“Henriette,” I said; “one word of forgiveness, or I fling myself into the Indre! I have sinned,—yes, it is true; but am I not like a dog in his faithful attachments? I return like him, like him ashamed. If he does wrong he is struck, but he loves the hand that strikes him; strike me, bruise me, but give me back your heart.”
“Poor child,” she said, “are you not always my son?”
She took my arm and silently rejoined her children, with whom she returned to Clochegourde, leaving me to the count, who began to talk politics apropos of his neighbors.
“Let us go in,” I said; “you are bare-headed, and the dew may do you an injury.”
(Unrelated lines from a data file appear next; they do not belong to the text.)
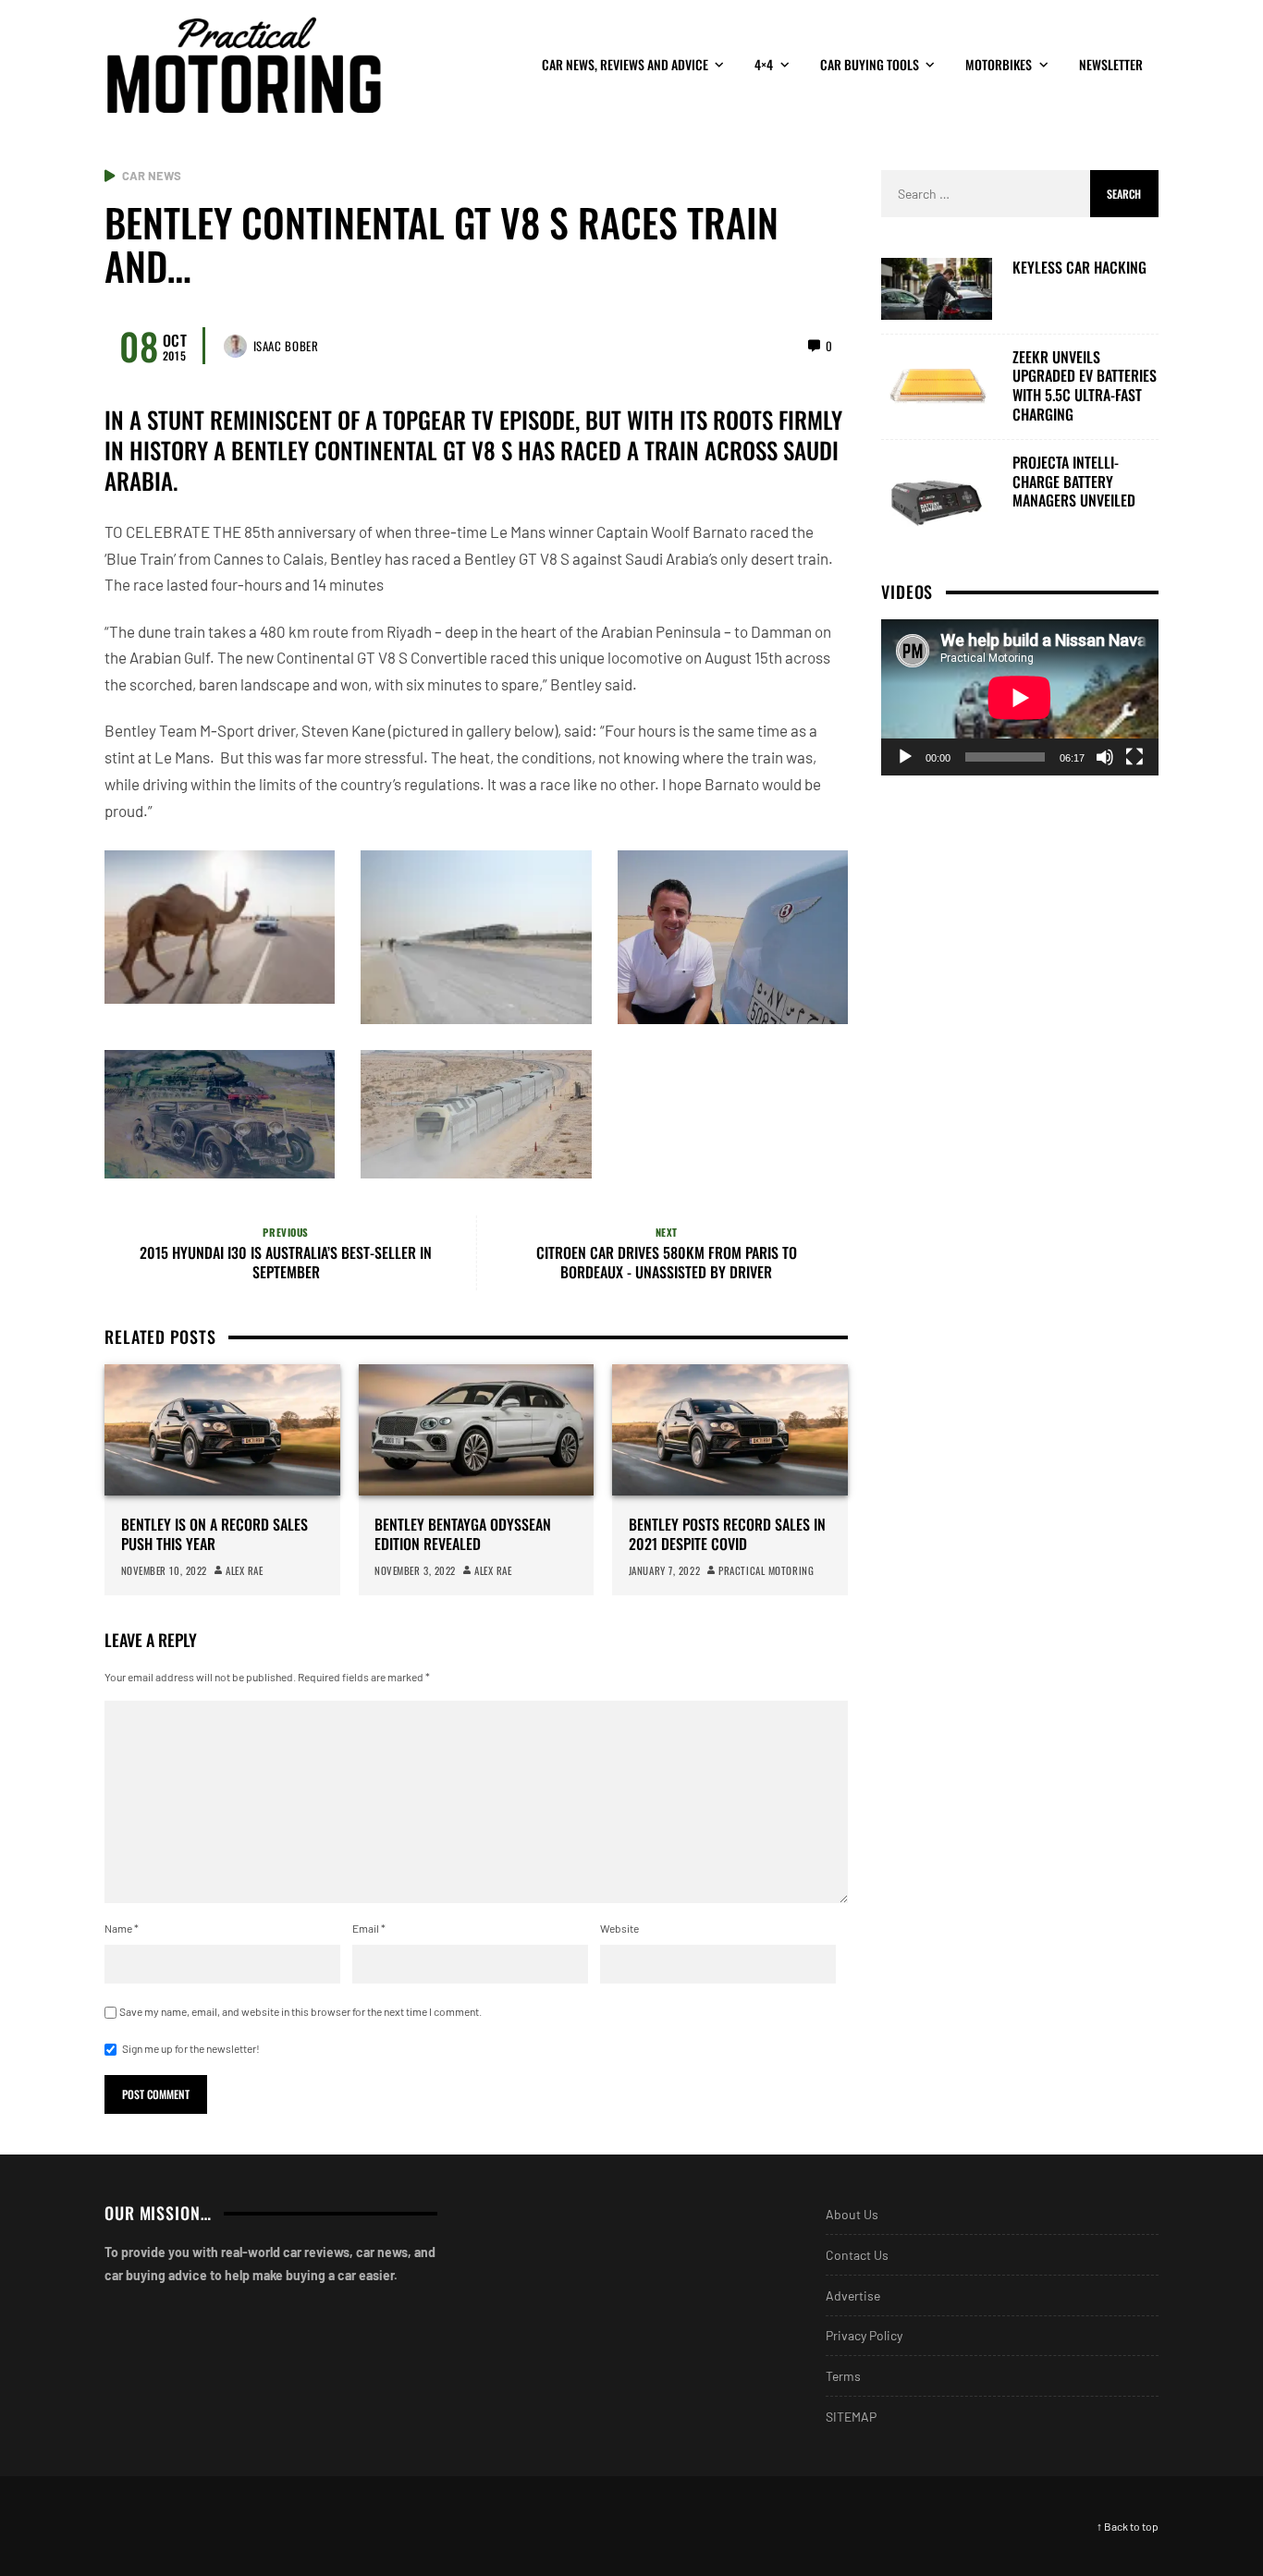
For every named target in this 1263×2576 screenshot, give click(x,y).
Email (369, 1928)
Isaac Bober (286, 345)
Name (121, 1928)
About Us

“You pity me, my dear Felix,” he answered; “you understand me, but my wife never tries to comfort me,—on principle, perhaps.”
Never would she have left me to walk home with her husband; it was now I who had to find excuses to join her. I found her with her children, explaining the rules of backgammon to Jacques.
“See there,” said the count, who was always jealous of the affection she showed for her children; “it is for them that I am neglected. Husbands, my dear Felix, are always suppressed. The most virtuous woman in the world has ways of satisfying her desire to rob conjugal affection.”
She said nothing and continued as before.
“Jacques,” he said, “come here.”
Jacques objected slightly.
“Your father wants you; go at once, my son,” said his mother, pushing him.
“They love me by order,” said the old man, who sometimes perceived his situation.
“Monsieur,” she answered, passing her hand over Madeleine’s smooth tresses, which were dressed that day “a la belle Ferronniere”; “do not be unjust to us poor women; life is not so easy for us to bear. Perhaps the children are the virtues of a mother.”
“My dear,” said the count, who took it into his head to be logical, “what you say signifies that women who have no children would have no virtue, and would leave their husbands in the lurch.”
The countess rose hastily and took Madeleine to the portico.
“That’s marriage, my dear fellow,” remarked the count to me. “Do you mean to imply by going off in that manner that I am talking nonsense?” he cried to his wife, taking his son by the hand and going to the portico after her with a furious look in his eyes.
“On the contrary, Monsieur, you frightened me. Your words hurt me cruelly,” she added, in a hollow voice. “If virtue does not consist in sacrificing everything to our children and our husband, what is virtue?”